The flight was the first such deployment to the Western Hemisphere since the Cold War and seemed certain to add to further strain Russia's relations with the United States, already frayed because of Russia's war in Georgia.

Medvedev said last month's war with Georgia has underlined the need to strengthen Russian military arsenals.

The Russian Air force said Thursday the bombers carried no live weapons on their flight to Venezuela — nuclear or otherwise. Air Force spokesman Vladimir Drik said the planes would return to Russia next Monday after conducting a series of flights over the Caribbean from a Venezuelan base.

In November, the nuclear-powered missile cruiser Peter the Great, accompanied by several other navy ships and long-range patrol planes, will visit Venezuela for joint naval maneuvers, Russian officials said earlier this week.

The Russian deployment appeared to be a response to the U.S. move to send warships to deliver aid to Georgia after its war last month with Russia.

Prime Minister Vladimir Putin harshly criticized the U.S. and NATO naval deployment to the Black Sea last month and threatened unspecified retaliation.

Without specifically referring to the deployment of bombers to Venezuela, Putin appeared to indicate Thursday that it was a response to the U.S. navy presence in the Black Sea.

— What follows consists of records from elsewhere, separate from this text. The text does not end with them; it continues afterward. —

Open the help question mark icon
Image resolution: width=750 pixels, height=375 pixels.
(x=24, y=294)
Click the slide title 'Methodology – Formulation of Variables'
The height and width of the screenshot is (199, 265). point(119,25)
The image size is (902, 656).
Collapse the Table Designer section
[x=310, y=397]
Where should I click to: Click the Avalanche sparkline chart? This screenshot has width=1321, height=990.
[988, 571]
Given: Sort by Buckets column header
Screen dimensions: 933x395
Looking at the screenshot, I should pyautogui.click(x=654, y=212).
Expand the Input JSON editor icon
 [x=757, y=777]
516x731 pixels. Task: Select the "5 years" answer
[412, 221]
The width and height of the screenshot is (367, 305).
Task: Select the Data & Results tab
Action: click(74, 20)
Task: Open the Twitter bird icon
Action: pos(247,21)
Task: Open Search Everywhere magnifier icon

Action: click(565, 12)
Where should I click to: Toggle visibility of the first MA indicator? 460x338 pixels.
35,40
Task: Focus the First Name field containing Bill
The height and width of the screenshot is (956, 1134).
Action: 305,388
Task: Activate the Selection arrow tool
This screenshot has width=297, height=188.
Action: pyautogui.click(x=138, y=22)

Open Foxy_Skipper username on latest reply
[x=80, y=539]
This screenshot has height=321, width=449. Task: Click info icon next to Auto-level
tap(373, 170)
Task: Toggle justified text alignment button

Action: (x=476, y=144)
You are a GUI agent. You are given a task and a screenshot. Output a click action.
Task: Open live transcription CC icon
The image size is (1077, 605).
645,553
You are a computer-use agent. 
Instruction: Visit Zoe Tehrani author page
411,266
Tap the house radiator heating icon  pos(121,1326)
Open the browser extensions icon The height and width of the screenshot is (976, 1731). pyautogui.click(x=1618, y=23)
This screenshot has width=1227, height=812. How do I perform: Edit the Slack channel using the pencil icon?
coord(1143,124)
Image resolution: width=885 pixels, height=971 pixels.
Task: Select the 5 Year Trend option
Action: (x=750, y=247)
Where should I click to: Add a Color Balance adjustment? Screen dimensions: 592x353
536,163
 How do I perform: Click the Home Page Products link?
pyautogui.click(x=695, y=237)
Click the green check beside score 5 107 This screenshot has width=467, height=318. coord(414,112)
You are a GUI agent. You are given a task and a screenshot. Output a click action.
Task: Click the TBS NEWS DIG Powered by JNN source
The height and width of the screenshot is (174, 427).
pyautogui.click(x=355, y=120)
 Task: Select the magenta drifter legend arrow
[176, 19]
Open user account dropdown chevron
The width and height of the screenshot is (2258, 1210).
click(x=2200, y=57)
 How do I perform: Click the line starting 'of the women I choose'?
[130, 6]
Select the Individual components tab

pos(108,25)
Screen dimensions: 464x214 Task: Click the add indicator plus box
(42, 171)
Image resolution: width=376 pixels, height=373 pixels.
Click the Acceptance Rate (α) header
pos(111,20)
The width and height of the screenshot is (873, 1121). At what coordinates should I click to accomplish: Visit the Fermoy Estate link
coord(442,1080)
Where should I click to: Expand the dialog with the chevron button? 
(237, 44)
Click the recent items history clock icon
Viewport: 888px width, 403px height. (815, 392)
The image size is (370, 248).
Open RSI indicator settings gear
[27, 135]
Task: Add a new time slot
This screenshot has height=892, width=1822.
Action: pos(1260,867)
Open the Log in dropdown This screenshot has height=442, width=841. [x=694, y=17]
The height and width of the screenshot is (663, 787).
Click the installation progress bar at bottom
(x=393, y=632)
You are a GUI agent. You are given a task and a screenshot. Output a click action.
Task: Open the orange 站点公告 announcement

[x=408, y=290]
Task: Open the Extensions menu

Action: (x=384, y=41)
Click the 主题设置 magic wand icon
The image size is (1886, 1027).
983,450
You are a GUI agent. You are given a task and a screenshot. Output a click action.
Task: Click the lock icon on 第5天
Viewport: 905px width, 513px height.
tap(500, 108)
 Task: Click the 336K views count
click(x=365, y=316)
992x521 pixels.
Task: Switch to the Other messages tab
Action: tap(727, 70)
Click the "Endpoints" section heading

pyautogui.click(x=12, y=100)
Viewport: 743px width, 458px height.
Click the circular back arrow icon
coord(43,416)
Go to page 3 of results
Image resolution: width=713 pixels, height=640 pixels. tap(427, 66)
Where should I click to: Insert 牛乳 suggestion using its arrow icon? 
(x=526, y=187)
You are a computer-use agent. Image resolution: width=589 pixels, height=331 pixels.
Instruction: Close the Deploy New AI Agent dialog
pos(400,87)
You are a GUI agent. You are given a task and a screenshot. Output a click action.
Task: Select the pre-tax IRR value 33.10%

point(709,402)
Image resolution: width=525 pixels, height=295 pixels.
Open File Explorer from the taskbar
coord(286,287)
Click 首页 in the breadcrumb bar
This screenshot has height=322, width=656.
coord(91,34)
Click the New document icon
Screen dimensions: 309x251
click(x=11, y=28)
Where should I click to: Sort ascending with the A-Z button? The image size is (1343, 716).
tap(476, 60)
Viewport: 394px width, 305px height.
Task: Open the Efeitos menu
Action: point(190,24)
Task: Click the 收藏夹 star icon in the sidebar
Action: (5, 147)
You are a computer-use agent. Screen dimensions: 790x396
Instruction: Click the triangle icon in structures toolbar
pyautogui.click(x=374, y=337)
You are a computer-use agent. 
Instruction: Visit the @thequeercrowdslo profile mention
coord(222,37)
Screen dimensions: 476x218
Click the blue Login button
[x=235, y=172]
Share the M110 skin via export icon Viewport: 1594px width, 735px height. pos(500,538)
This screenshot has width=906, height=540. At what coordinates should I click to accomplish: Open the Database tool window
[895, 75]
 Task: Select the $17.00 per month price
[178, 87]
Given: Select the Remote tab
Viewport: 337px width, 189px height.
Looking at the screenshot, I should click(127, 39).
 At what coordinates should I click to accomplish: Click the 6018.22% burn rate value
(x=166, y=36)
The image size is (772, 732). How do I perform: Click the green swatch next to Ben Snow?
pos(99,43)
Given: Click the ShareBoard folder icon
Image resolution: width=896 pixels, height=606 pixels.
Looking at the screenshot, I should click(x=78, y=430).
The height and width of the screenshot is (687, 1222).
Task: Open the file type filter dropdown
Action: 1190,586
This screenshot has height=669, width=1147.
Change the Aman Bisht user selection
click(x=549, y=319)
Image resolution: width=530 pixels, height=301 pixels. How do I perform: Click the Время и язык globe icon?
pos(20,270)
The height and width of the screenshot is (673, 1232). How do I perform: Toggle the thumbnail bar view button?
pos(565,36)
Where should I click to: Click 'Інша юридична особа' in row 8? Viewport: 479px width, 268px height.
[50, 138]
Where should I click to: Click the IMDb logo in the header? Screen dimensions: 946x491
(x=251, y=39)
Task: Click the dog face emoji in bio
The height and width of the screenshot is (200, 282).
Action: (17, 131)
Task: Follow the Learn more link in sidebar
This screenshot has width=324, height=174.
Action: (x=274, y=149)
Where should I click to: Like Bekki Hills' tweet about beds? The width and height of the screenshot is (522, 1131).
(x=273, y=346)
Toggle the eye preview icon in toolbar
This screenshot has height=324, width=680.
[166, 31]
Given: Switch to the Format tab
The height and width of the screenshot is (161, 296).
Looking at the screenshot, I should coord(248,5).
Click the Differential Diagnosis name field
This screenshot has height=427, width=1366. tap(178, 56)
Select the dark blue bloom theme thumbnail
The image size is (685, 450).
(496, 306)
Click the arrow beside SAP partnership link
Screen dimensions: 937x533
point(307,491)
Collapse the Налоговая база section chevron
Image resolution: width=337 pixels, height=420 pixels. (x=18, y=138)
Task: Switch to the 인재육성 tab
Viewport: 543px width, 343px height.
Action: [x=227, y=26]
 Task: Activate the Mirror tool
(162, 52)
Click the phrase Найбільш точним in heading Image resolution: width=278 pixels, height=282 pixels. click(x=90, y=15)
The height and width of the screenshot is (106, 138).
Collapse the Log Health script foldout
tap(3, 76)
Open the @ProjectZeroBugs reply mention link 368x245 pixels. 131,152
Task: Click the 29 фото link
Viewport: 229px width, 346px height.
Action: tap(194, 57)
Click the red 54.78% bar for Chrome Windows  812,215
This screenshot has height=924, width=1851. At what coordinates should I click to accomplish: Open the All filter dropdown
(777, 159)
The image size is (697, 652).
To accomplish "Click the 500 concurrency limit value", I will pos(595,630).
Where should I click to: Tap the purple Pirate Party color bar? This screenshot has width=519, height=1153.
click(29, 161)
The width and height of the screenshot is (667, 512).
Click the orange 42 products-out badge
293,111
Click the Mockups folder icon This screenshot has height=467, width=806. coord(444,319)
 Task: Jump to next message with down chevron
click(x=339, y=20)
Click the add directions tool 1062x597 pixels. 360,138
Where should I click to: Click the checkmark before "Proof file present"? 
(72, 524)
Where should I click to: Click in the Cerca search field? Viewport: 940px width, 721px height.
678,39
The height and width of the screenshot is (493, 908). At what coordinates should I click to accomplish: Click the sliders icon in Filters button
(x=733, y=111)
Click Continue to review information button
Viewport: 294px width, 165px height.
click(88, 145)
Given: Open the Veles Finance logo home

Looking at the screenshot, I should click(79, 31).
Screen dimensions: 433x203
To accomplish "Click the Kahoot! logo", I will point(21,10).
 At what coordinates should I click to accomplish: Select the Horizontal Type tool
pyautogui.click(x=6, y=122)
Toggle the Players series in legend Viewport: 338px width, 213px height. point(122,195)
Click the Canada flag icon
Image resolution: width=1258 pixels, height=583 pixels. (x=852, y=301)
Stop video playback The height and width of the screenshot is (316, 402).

"God forbid from engaging in any kind of controversy in the American continent; this is considered the 'holiest of the holy,'" Putin said during a meeting with Western political scholars at his Black Sea residence in Sochi. "And they drive ships with weapons to a place just 10 kilometers from where we're at? Is this normal? Is this an equitable move?"

Russian Maj. Gen. Pavel Androsov, the chief of Russia's long-range aviation, said the two bombers were escorted by U.S. and Norwegian fighter jets during part of their 13-hour flight over neutral waters. "They didn't hamper us from performing our mission, and we didn't hamper theirs," he said in televised remarks.

Androsov said that Russia had notified the United States and others of the bombers flight in line with international rules.

"I feel proud about the mission. There are no regions in the world to hide and escape revenge," he said.

Androsov said Russia was not planning to send bombers to Cuba, but added that the military had checked the Cuban air bases and found them in good shape to host Russian aircraft. "We have looked at its airfields, and there would be no problems in landing there," he said.